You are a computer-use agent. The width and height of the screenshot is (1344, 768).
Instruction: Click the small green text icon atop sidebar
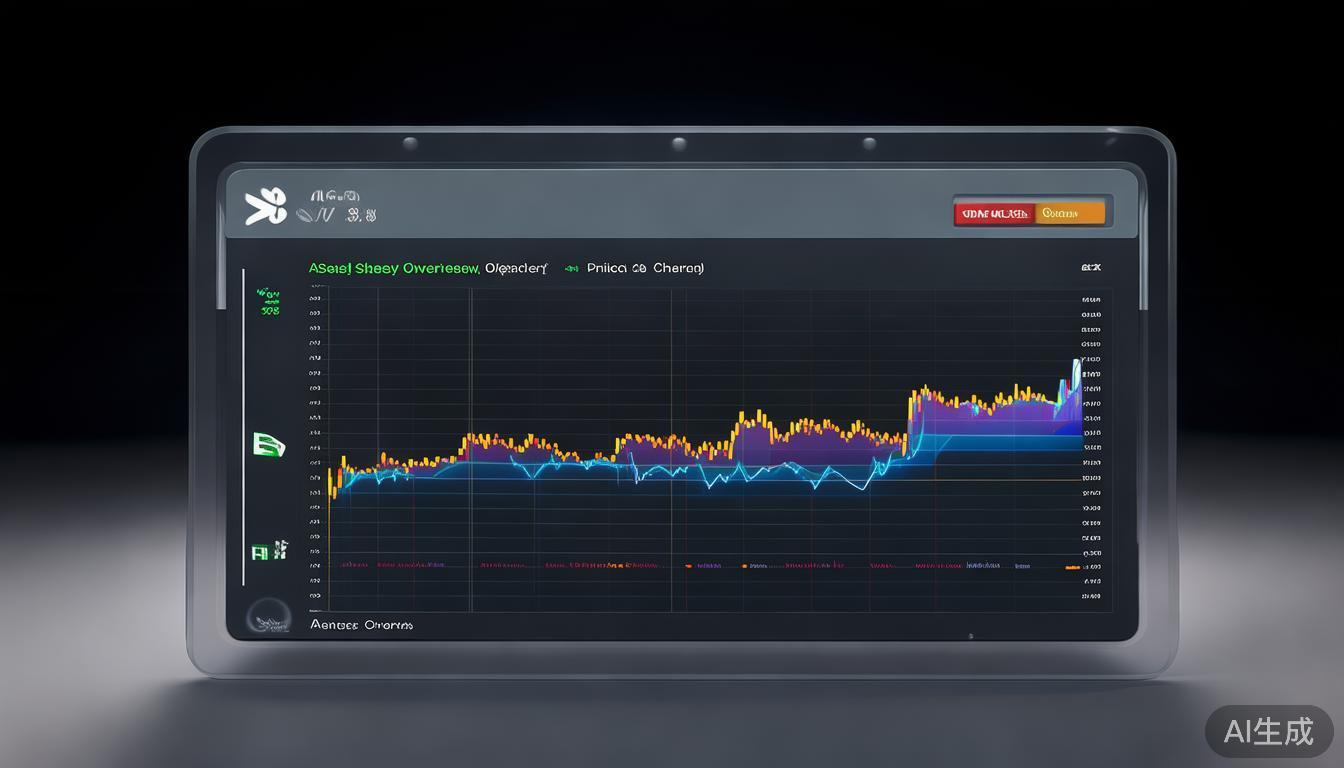coord(269,302)
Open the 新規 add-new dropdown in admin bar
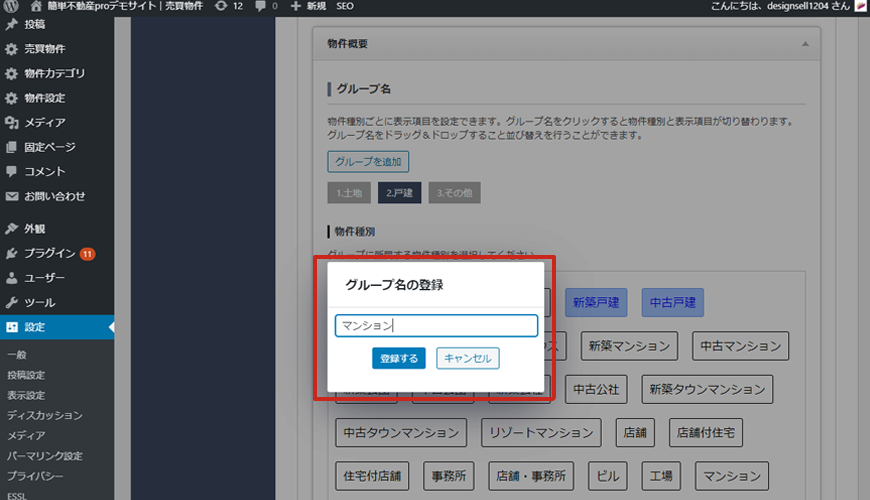 (x=308, y=6)
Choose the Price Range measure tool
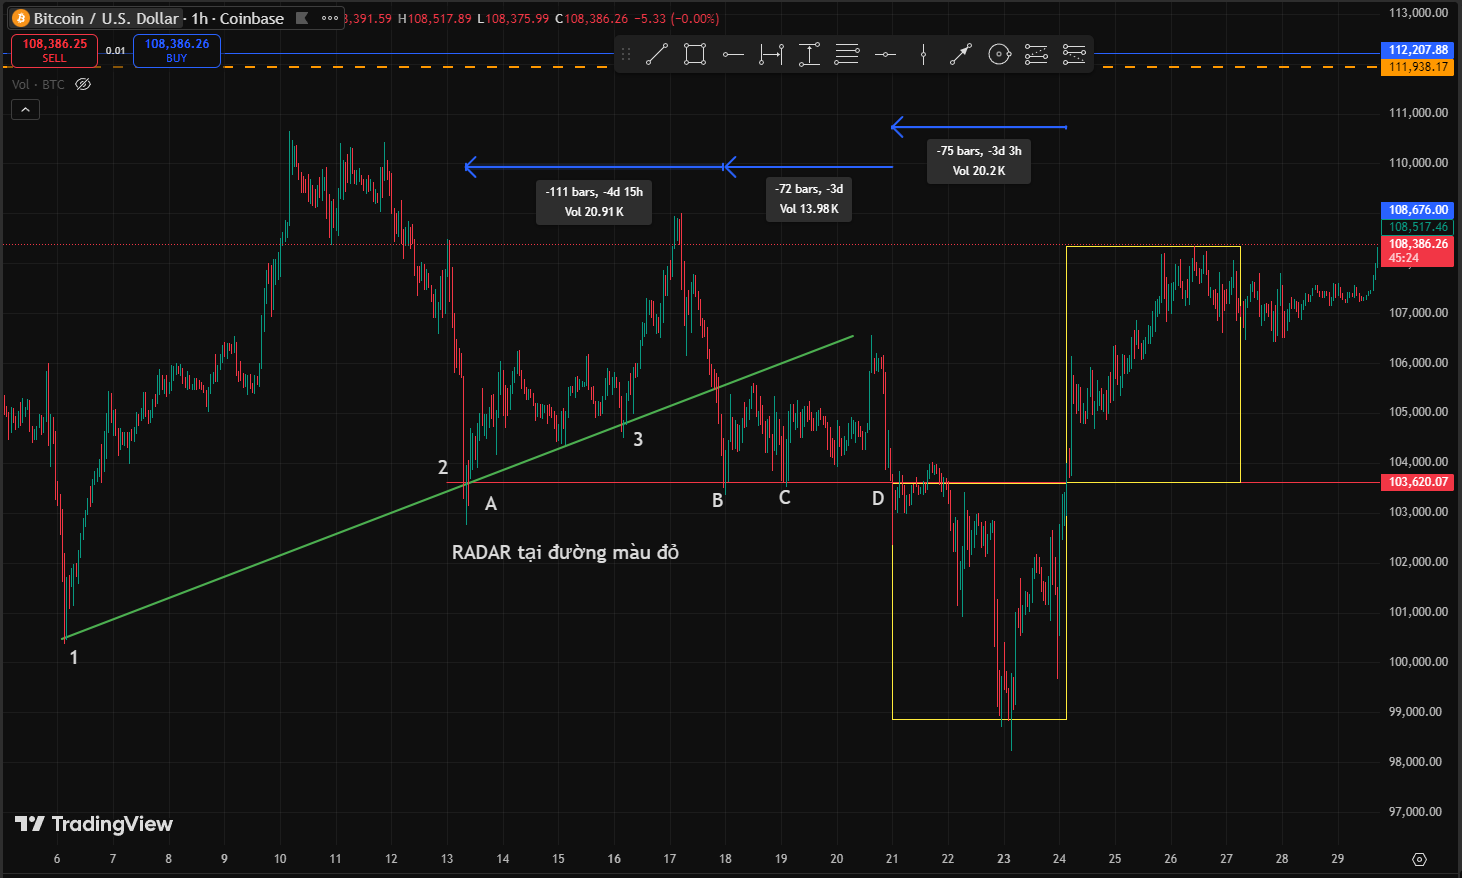Image resolution: width=1462 pixels, height=878 pixels. click(x=809, y=55)
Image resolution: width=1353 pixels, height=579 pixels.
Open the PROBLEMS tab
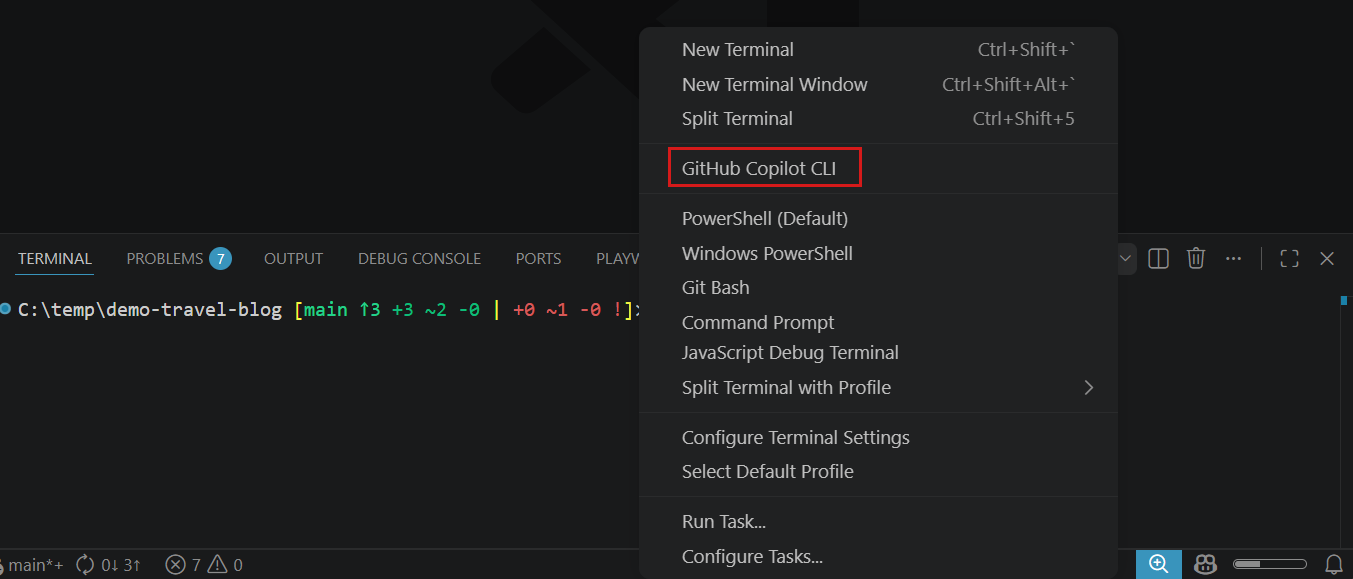click(165, 258)
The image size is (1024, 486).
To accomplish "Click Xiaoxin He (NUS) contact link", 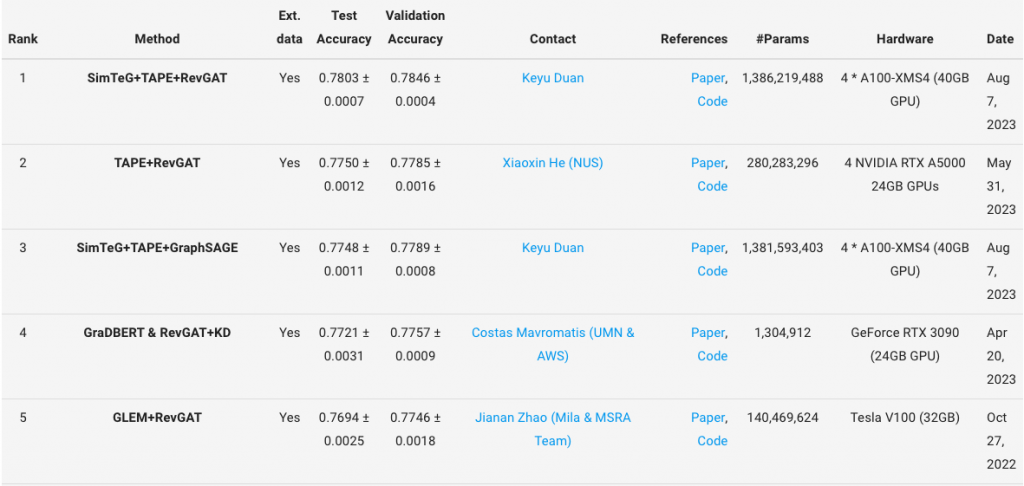I will pos(552,163).
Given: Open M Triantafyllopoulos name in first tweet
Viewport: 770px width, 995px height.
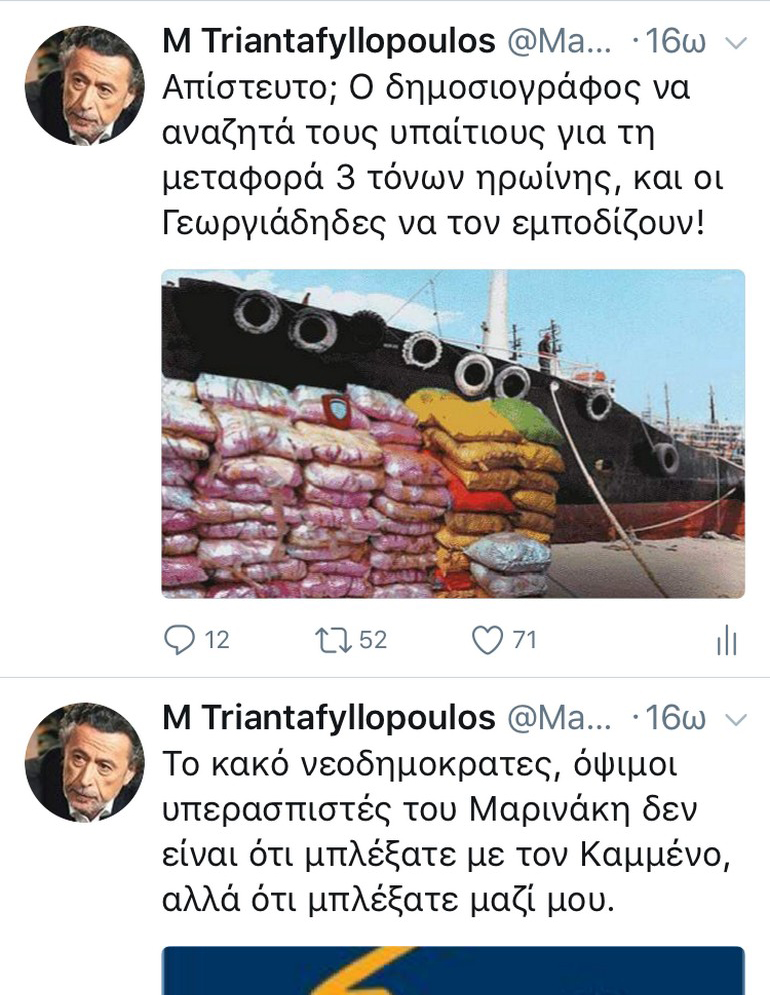Looking at the screenshot, I should [329, 41].
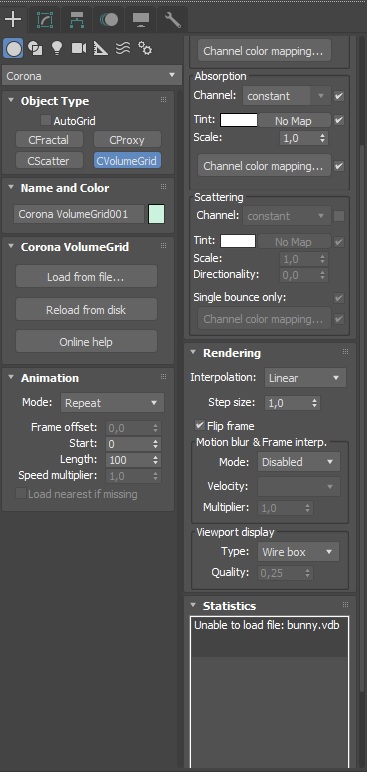Open the Animation Mode Repeat dropdown
367x772 pixels.
[112, 403]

● ● ● ● ●

Your goal: Rewrite the stretch of items from the line containing "Given: Open M" through the end of the items, renaming "tweet" to "post" and leaving everything else unchanged. Leave the pictures out of your answer.

Written response:
Given: Open M Triantafyllopoulos name in first post
Viewport: 770px width, 995px height.
Looking at the screenshot, I should [329, 41].
Open the Animation Mode Repeat dropdown
367x772 pixels.
[112, 403]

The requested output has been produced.